Bill Smith makes a weak (sorry) case for the church calendar:
There is small minority of Presbyterians who observe no Church Year as a matter of principle. They believe it would be sin so to do. Then there is the broader evangelicalism in the U.S. which has no scruples against the Church Year, but flies by the seat of its pants, guided by no more than preferences, feelings, and whims. These evangelicals in matters of the church year, as in so many matters, do what they please.
Then there is catholic Christianity which from ancient times spends the time from Advent to Trinity rehearsing, reliving, learning about, and celebrating who Jesus Christ is, what he has done for our salvation, and the fulness of the revelation of God that is found in him.
Most of Christianity in the world follows such such an annual and orderly calendar. Roman Catholicism. Orthodoxy. Anglicanism. Lutheranism. Methodism. Many of the continental Reformed. Not a few Presbyterians with British roots. Then there are the evangelicals of the sort Mr. Wax experienced in Romania who sort of follow such a calendar.
The most strict of the Presbyterians who roll out the canons and lay down a barrage of warning and condemnation at Christmas and Easter and most especially at the beginning of Lent can only conclude that the overwhelming majority of Christians are at best disobedient and unfaithful and at worst apostate and no Christians at all.
For my part I increasingly had the sense that Christianity must be more historically grounded and more connected with worldwide Christianity than I previously thought.
Forget the regulative principle.
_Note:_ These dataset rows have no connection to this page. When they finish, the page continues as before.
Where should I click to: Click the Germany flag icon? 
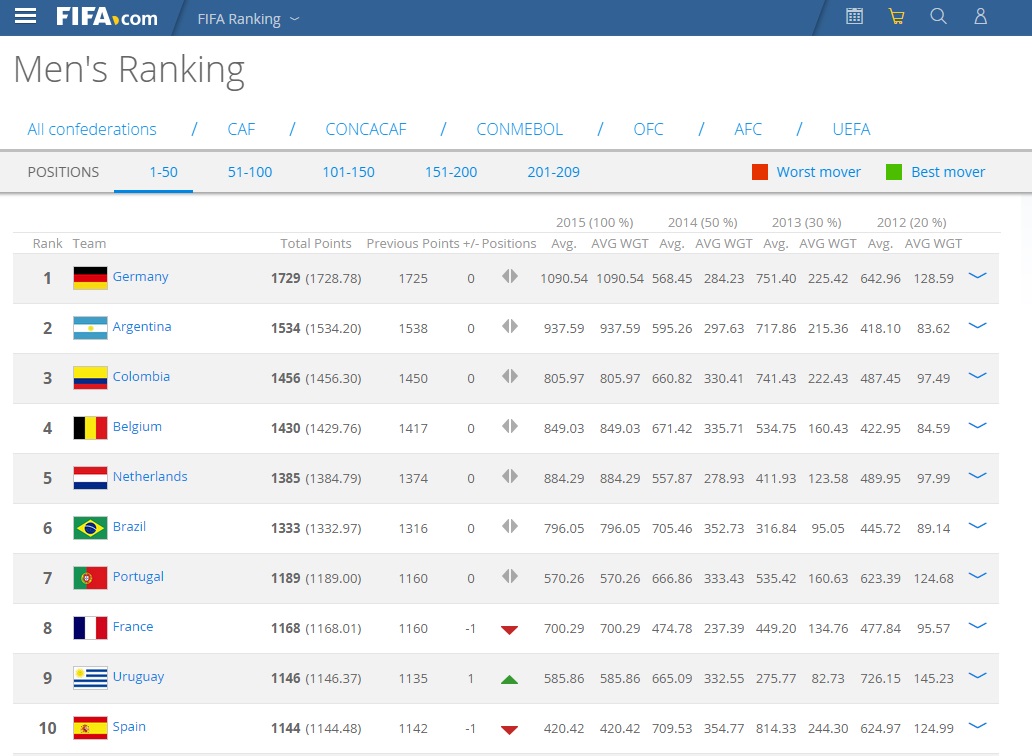(90, 278)
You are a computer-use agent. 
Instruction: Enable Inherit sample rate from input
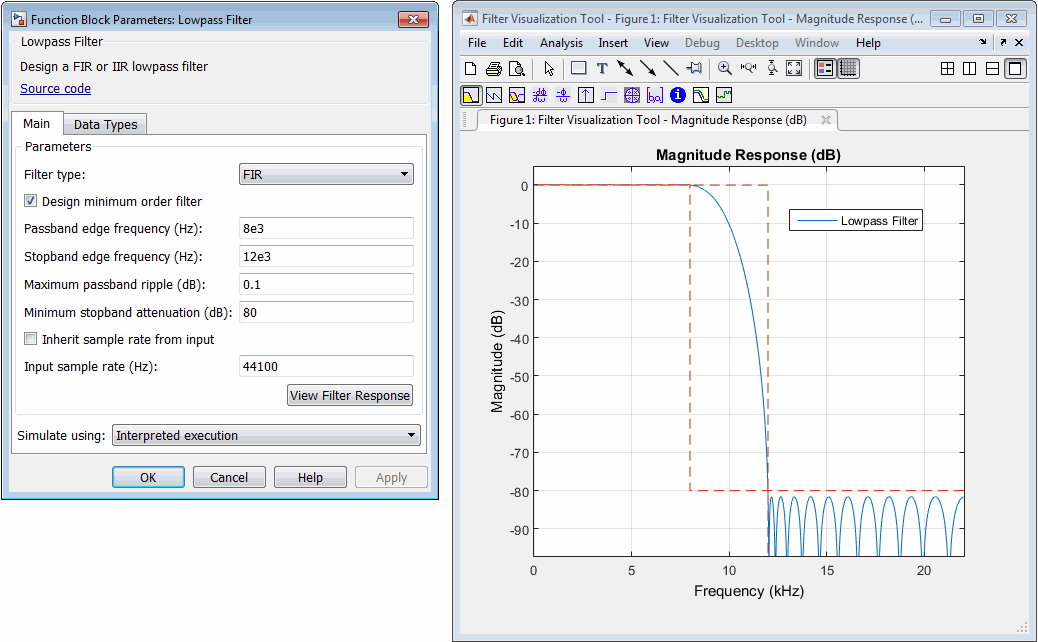31,339
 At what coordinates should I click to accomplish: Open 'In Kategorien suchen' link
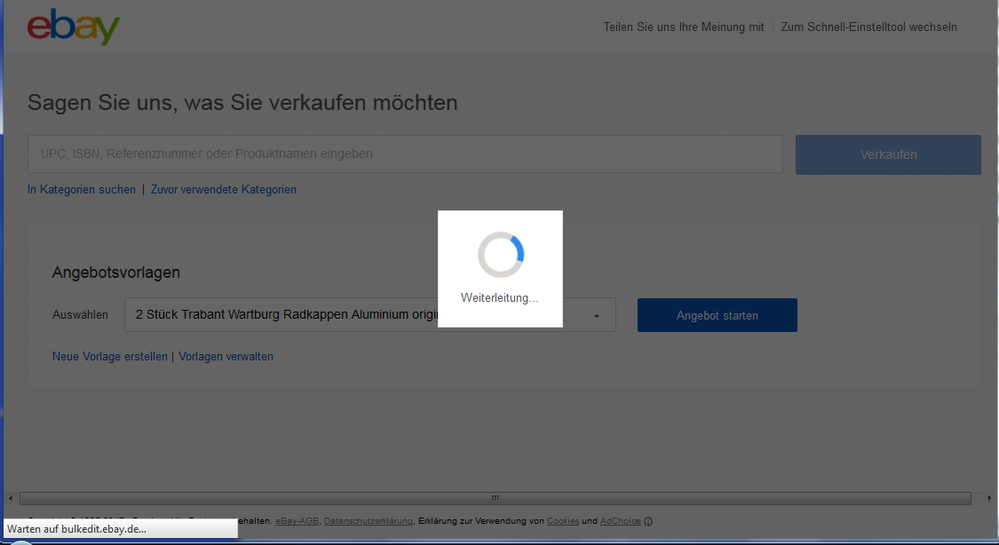[81, 189]

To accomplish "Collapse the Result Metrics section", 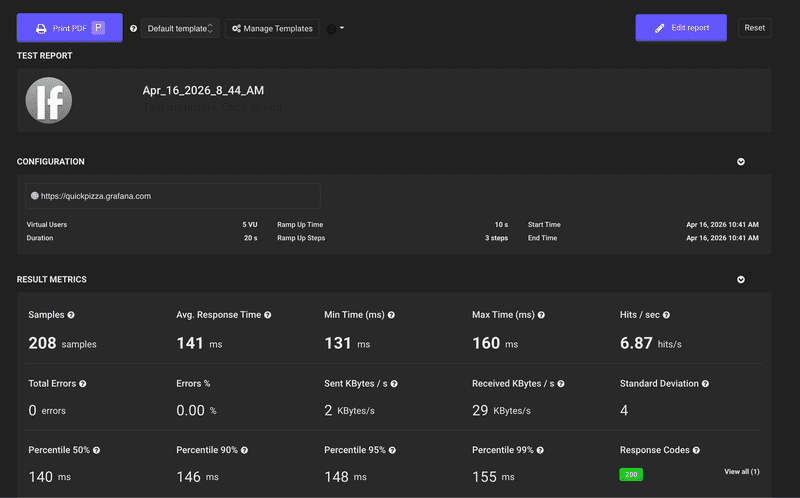I will 741,280.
Say hello to Geerhardus Vos.
What does the Bible teach about time? Well, the six days of creation point to the importance of the week, a bedrock of the lunar calendar (that ladies know only too well).
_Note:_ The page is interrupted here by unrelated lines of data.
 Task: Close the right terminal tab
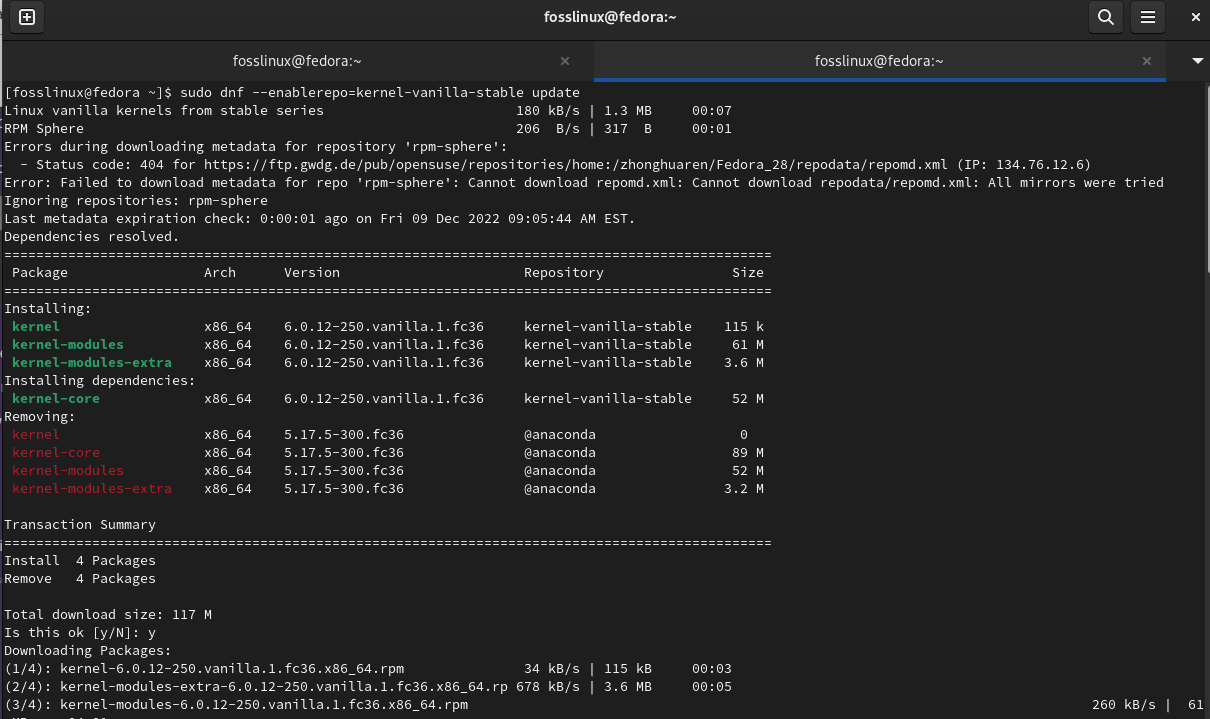point(1147,61)
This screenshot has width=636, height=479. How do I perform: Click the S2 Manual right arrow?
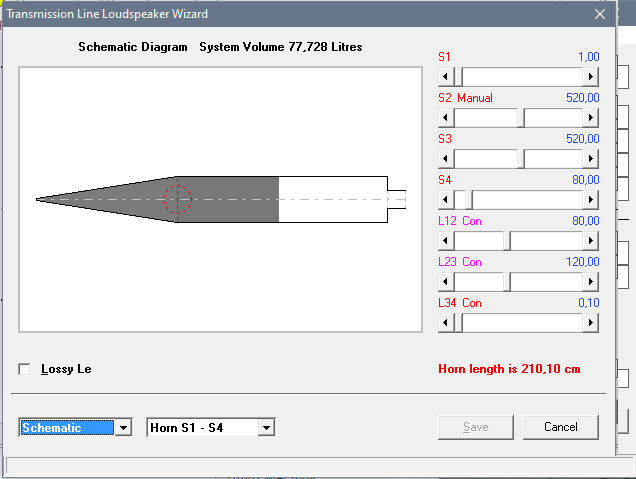(x=591, y=117)
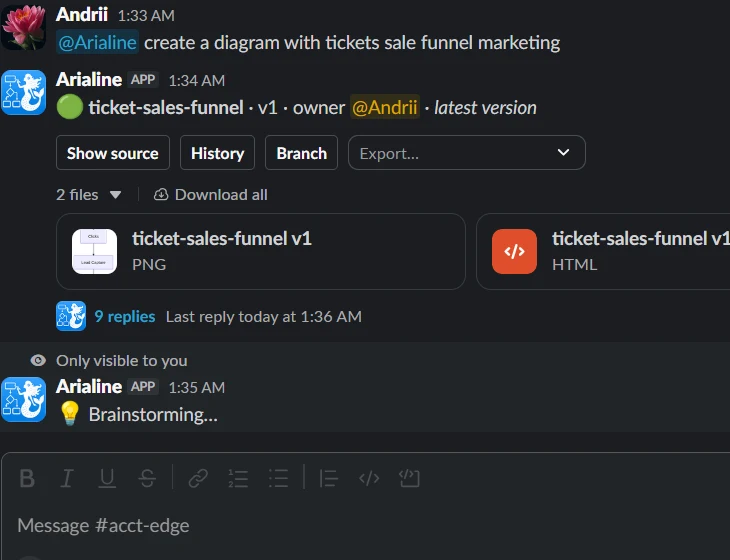Click the Branch button
This screenshot has width=730, height=560.
[301, 153]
Then you have the church calendar of the Israelites with all the holy days and sacrifices that took place year after year.
And then came Jesus by whom the apostles understood the difference between this age and the age to come. For that reason, when Peter writes about time to New Testament Christians, he doesn’t recommend a church calendar. He explains that we live in the end times:
But do not overlook this one fact, beloved, that with the Lord one day is as a thousand years, and a thousand years as one day. The Lord is not slow to fulfill his promise as some count slowness, but is patient toward you, not wishing that any should perish, but that all should reach repentance. But the day of the Lord will come like a thief, and then the heavens will pass away with a roar, and the heavenly bodies will be burned up and dissolved, and the earth and the works that are done on it will be exposed.
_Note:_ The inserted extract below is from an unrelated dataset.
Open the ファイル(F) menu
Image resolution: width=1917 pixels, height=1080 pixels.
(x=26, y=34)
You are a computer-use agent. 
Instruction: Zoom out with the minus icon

Since all these things are thus to be dissolved, what sort of people ought you to be in lives of holiness and godliness, waiting for and hastening the coming of the day of God, because of which the heavens will be set on fire and dissolved, and the heavenly bodies will melt as they burn! But according to his promise we are waiting for new heavens and a new earth in which righteousness dwells. (2 Peter 3:8-13 ESV)
I for one cannot fathom how thinking of myself at different points in the life of Christ or in the time before the first advent helps me think about the last days. I also don’t see how a year-round system encourages Christians to think about this saeculum as the one between Christ’s advents. It’s also striking that Peter thinks eschatological (as opposed to annual) thinking nurtures holiness and godliness. (Can I get an “amen” from the obedience boys?)
So the objection to Bill isn’t that he’s no longer a good regulative principle Presbyterian. It’s that he’s substituted an inferior way of thinking about our place in history with the cosmic one taught by Peter and Paul.
The liturgical calendar is your mind on the solar year. The interadvental age is your mind on Christ.